### List of tasks
1/ According to the post about the McSweeney's Lists RSS feed, what tool converts the lists page's HTML into XHTML?
2/ Reproduce part of the post about the McSweeney's Lists RSS feed word for word: begin at the words "Update: As some" and stop after "rather than later.".
3/ In the post about the McSweeney's Lists RSS feed, why does the final update say the broken feed will never be fixed?

### Selected extract
- - - -
I never learn anything like this without a little project to do, so I decided to use the above to make an RSS feed for McSweeney’s Lists (which currently doesn’t have one and now that I’m using a newsreader to keep up with the web, I never remember to visit there on anything resembling a regular basis). I’ve got a cron job set up that goes out and gets the lists page each night (using Tidy to convert their circa-1999 HTML to proper XHTML that can be easily parsed with the DOM), scans it for new lists (and if it finds new ones, puts them in a DB), and then writes an RSS file.

Anyway, here’s the RSS feed for McSweeney’s Lists. Since it relies on screen scraping, my meagre PHP skills, and the good graces of McSweeney’s in not asking me to shut it down, there’s no guarantee this will work forever, so enjoy it while you can. I’m trying out Feedburner as well, so we’ll see how that goes.

Update: my code snippet was incorrect and is now fixed. Thanks to Eliot for pointing that out.

Update: As some of you may have noticed, the above RSS feed has not worked for some months now…it broke at some point and I never got around to fixing it. Additionally, McSweeney’s has contacted me and asked me to discontinue the feed, so it won’t ever be fixed. They’re looking at doing their own RSS feeds and hopefully that will happen sooner rather than later.
- - - -
### Data shown
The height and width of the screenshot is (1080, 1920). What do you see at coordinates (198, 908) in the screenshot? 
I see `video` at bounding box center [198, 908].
- - - -
### Exercise responses
1/ Tidy.

2/
Update: As some of you may have noticed, the above RSS feed has not worked for some months now…it broke at some point and I never got around to fixing it. Additionally, McSweeney’s has contacted me and asked me to discontinue the feed, so it won’t ever be fixed. They’re looking at doing their own RSS feeds and hopefully that will happen sooner rather than later.

3/ McSweeney's contacted the author and asked that the feed be discontinued.